François Bourguignon is former Chief Economist and Vice President of the World Bank, and is currently Professor of Economics and the Paris School of Economics. He has published extensively on poverty and income distribution, including the influential ‘Handbook of Income Distribution’ and in journals such as the American Economic Review, Econometrica, and The Economic Journal. This talk draws on his new book, ‘The Globalization of Inequality’.
The ‘Globalization of Inequality’ represents three things: the changes in global inequality across the world; the role globalization is playing in inequality; and the fact that inequality is becoming a global issue requiring global solutions.
Across all people in the world, inequality has risen over the last 200 years. Here, Prof. Bourguignon provides new evidence from the last 20 years showing declining inequality, to the extent that we have reversed the rise of the last 100 years. This trend splits into a decline in between country inequality, but an increase in within country inequality. The latter was historically in decline given the welfare state and political events, but its recent rise is consistent particularly almost all developed countries. This is a significant concern.
Prof. Bourguignon argues that much of the between country trend seems explainable by globalization, based on the expansion of trade and foreign investment allowing geographical re-allocation of manufacturing, and the effects of technological spillover in accelerating growth in developing countries. Equally the trend within countries also seems explicable, particularly due to: the impact on low and medium skilled labour in developed countries by trade expansion and offshoring; heterogeneity of exporting firms in terms of productivity and wages; higher returns to capital (and therefore capital owners) from value chain globalization; the role of technological progress in increasing returns to skilled labour. Policy has also played a role, as progressive taxing and welfare has been pared-down in many states.

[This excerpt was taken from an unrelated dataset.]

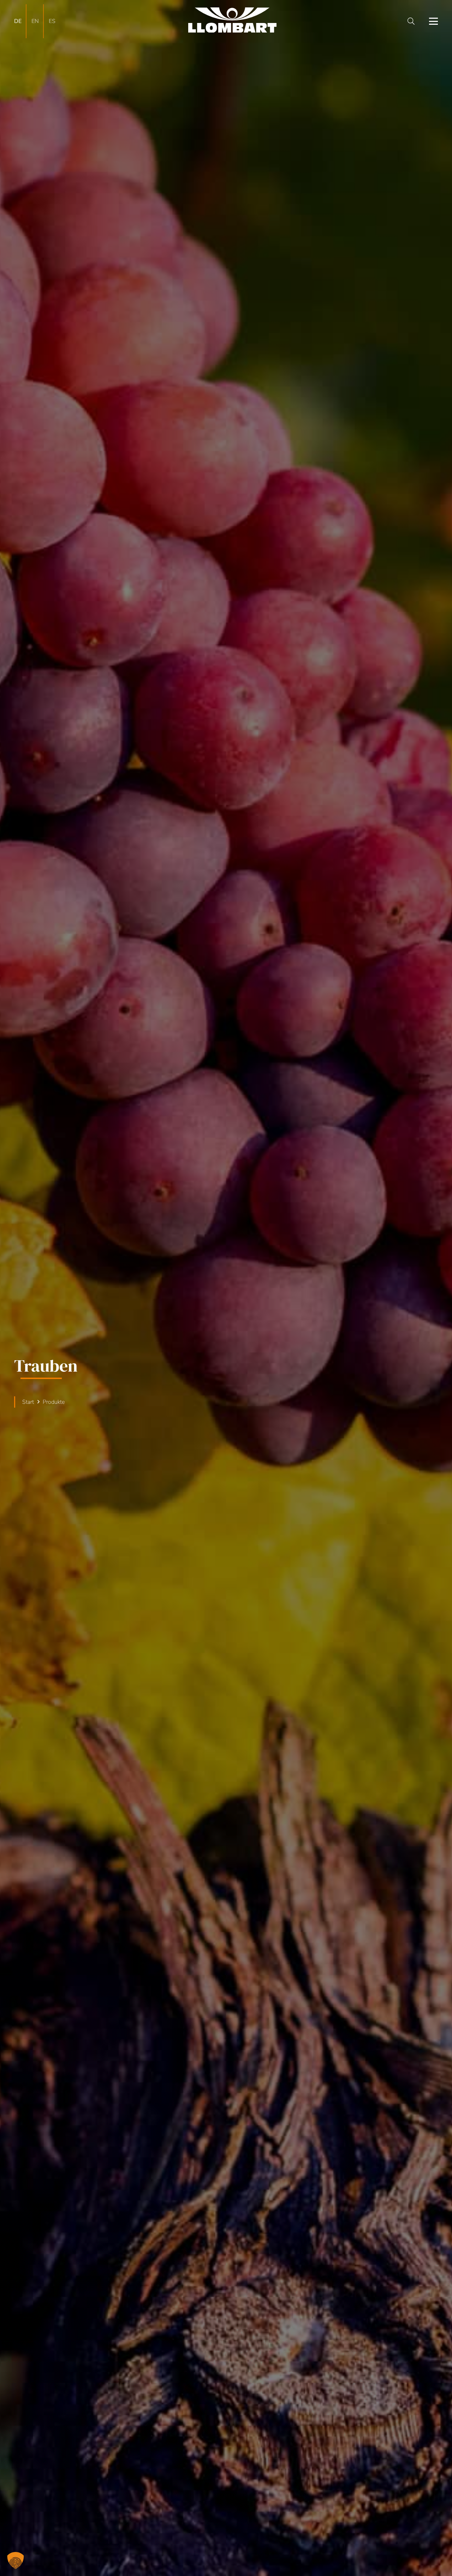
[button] (411, 21)
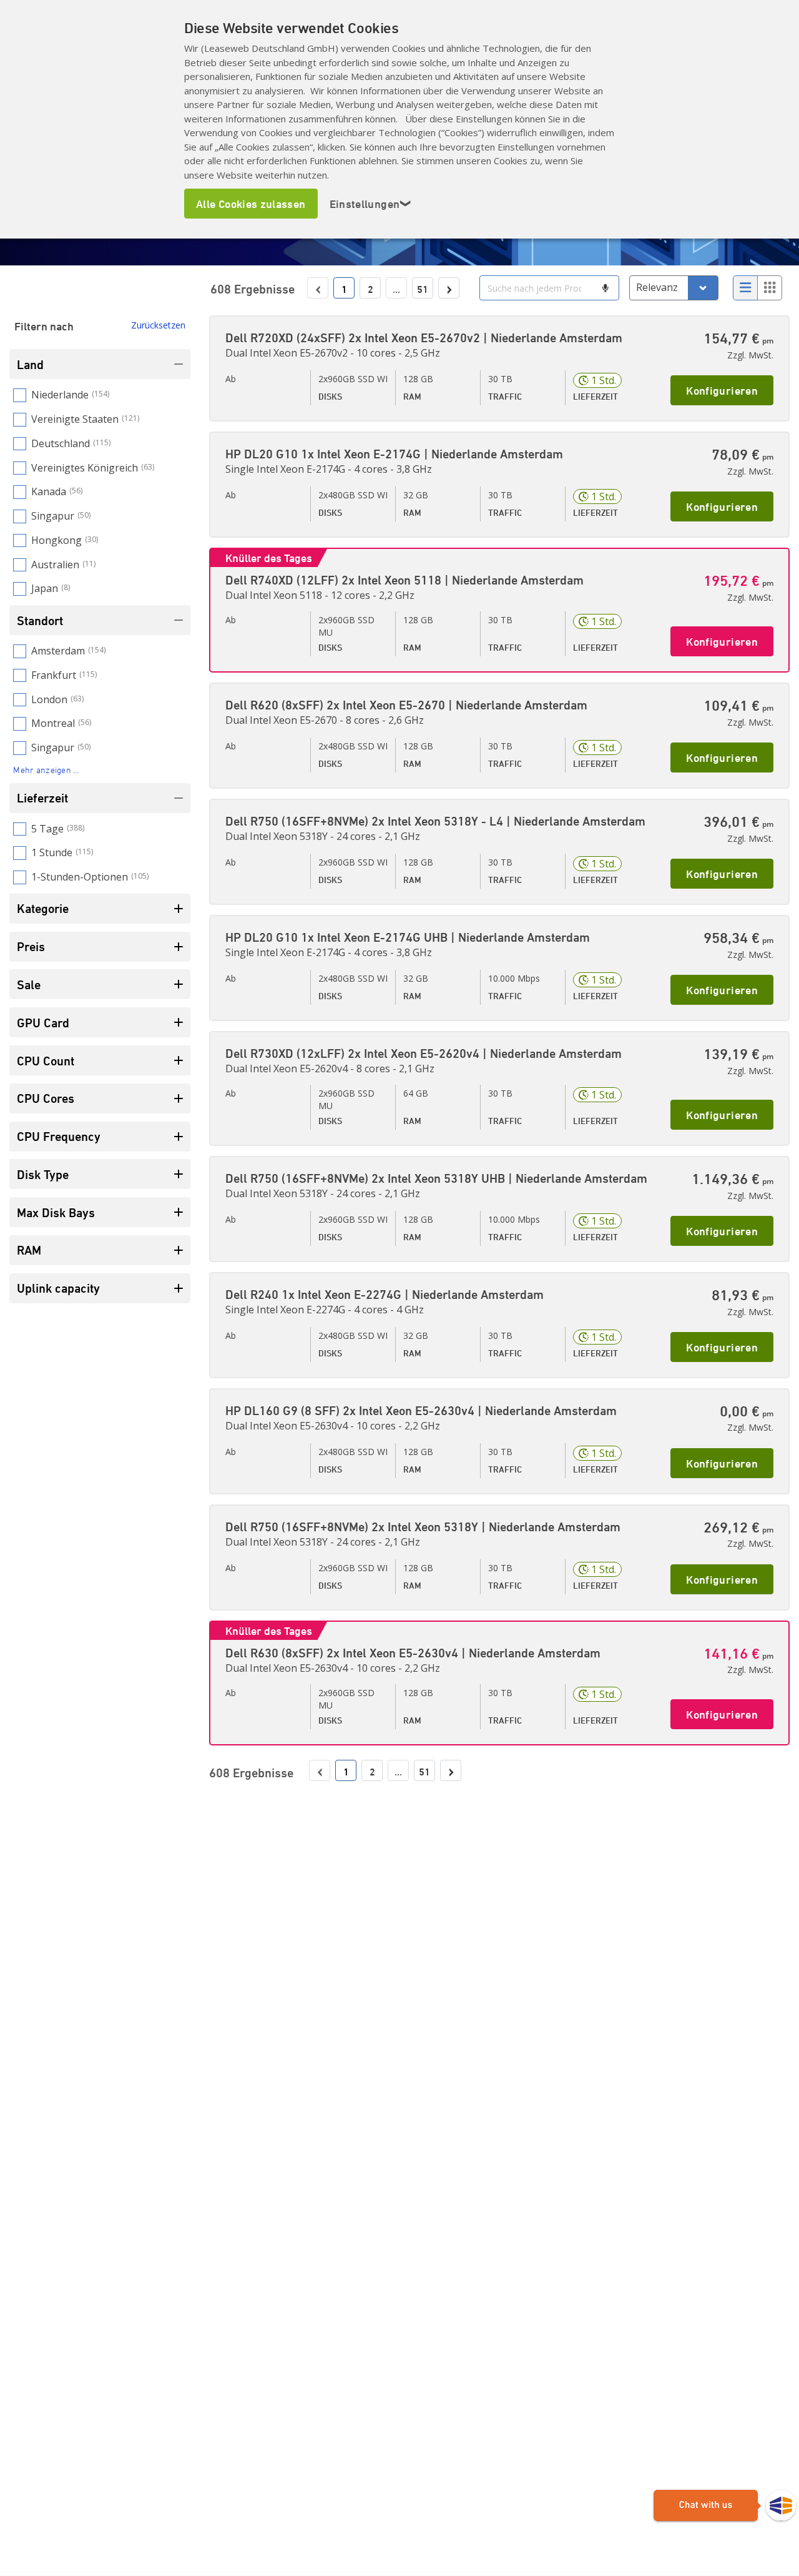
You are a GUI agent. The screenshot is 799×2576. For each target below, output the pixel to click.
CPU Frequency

Policy responses are presented. While between country inequality will continue to fall, mechanisms to correct it need to come from development assistance, reduced trade restrictions and migration. Equally options to combat within country inequality, by combatting the role of globalization, might include greater protectionism or reversals of deregulation, but these may have other costs. Prof. Bourguignon argues redistribution policies and market failure corrections represent better strategies to address this global concern.